Given records:
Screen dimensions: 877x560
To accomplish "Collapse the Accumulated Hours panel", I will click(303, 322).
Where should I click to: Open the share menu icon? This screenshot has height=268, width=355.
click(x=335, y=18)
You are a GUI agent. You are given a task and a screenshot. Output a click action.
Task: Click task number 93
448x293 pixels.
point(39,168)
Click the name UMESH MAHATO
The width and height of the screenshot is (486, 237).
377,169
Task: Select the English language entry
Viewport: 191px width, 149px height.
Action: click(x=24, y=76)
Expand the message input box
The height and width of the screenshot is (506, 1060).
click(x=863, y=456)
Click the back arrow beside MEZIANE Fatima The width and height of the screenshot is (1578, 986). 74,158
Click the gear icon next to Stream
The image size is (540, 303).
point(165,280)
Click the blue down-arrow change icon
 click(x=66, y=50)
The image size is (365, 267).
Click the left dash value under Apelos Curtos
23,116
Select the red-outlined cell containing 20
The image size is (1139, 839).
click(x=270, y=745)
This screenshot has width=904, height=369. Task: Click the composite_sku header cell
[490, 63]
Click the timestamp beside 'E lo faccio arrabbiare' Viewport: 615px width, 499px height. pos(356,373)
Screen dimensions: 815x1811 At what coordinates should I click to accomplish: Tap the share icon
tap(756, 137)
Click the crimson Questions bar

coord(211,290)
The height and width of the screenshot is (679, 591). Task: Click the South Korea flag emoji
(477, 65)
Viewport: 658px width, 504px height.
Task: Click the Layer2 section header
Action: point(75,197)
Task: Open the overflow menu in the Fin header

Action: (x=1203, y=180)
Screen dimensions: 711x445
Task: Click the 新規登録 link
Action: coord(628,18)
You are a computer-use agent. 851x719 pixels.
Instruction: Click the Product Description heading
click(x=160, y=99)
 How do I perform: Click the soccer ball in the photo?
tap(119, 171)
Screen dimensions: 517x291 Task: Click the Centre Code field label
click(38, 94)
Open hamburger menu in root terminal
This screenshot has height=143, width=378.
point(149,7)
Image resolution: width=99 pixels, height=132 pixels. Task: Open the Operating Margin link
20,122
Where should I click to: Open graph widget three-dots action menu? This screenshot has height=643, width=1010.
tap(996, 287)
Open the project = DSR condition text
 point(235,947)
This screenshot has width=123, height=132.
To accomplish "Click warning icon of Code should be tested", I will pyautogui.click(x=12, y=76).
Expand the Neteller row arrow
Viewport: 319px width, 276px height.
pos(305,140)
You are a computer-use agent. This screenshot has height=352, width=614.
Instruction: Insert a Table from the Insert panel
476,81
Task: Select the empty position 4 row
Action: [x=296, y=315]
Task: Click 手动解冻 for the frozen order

Requirements: Reproduce all of the records above word for word, keeping each line as it stands.

Final result:
Screen dimensions: 877x560
To accomplish "Collapse the Accumulated Hours panel", I will click(303, 322).
Where should I click to: Open the share menu icon? This screenshot has height=268, width=355.
click(x=335, y=18)
You are a GUI agent. You are given a task and a screenshot. Output a click action.
Task: Click task number 93
448x293 pixels.
point(39,168)
Click the name UMESH MAHATO
The width and height of the screenshot is (486, 237).
377,169
Task: Select the English language entry
Viewport: 191px width, 149px height.
Action: click(x=24, y=76)
Expand the message input box
The height and width of the screenshot is (506, 1060).
click(x=863, y=456)
Click the back arrow beside MEZIANE Fatima The width and height of the screenshot is (1578, 986). 74,158
Click the gear icon next to Stream
The image size is (540, 303).
point(165,280)
Click the blue down-arrow change icon
 click(x=66, y=50)
The image size is (365, 267).
Click the left dash value under Apelos Curtos
23,116
Select the red-outlined cell containing 20
The image size is (1139, 839).
click(x=270, y=745)
This screenshot has width=904, height=369. Task: Click the composite_sku header cell
[490, 63]
Click the timestamp beside 'E lo faccio arrabbiare' Viewport: 615px width, 499px height. pos(356,373)
Screen dimensions: 815x1811 At what coordinates should I click to accomplish: Tap the share icon
tap(756, 137)
Click the crimson Questions bar

coord(211,290)
The height and width of the screenshot is (679, 591). Task: Click the South Korea flag emoji
(477, 65)
Viewport: 658px width, 504px height.
Task: Click the Layer2 section header
Action: point(75,197)
Task: Open the overflow menu in the Fin header

Action: (x=1203, y=180)
Screen dimensions: 711x445
Task: Click the 新規登録 link
Action: coord(628,18)
You are a computer-use agent. 851x719 pixels.
Instruction: Click the Product Description heading
click(x=160, y=99)
 How do I perform: Click the soccer ball in the photo?
tap(119, 171)
Screen dimensions: 517x291 Task: Click the Centre Code field label
click(38, 94)
Open hamburger menu in root terminal
This screenshot has height=143, width=378.
point(149,7)
Image resolution: width=99 pixels, height=132 pixels. Task: Open the Operating Margin link
20,122
Where should I click to: Open graph widget three-dots action menu? This screenshot has height=643, width=1010.
tap(996, 287)
Open the project = DSR condition text
 point(235,947)
This screenshot has width=123, height=132.
To accomplish "Click warning icon of Code should be tested", I will pyautogui.click(x=12, y=76).
Expand the Neteller row arrow
Viewport: 319px width, 276px height.
pos(305,140)
You are a computer-use agent. This screenshot has height=352, width=614.
Instruction: Insert a Table from the Insert panel
476,81
Task: Select the empty position 4 row
Action: [x=296, y=315]
Task: Click 手动解冻 for the frozen order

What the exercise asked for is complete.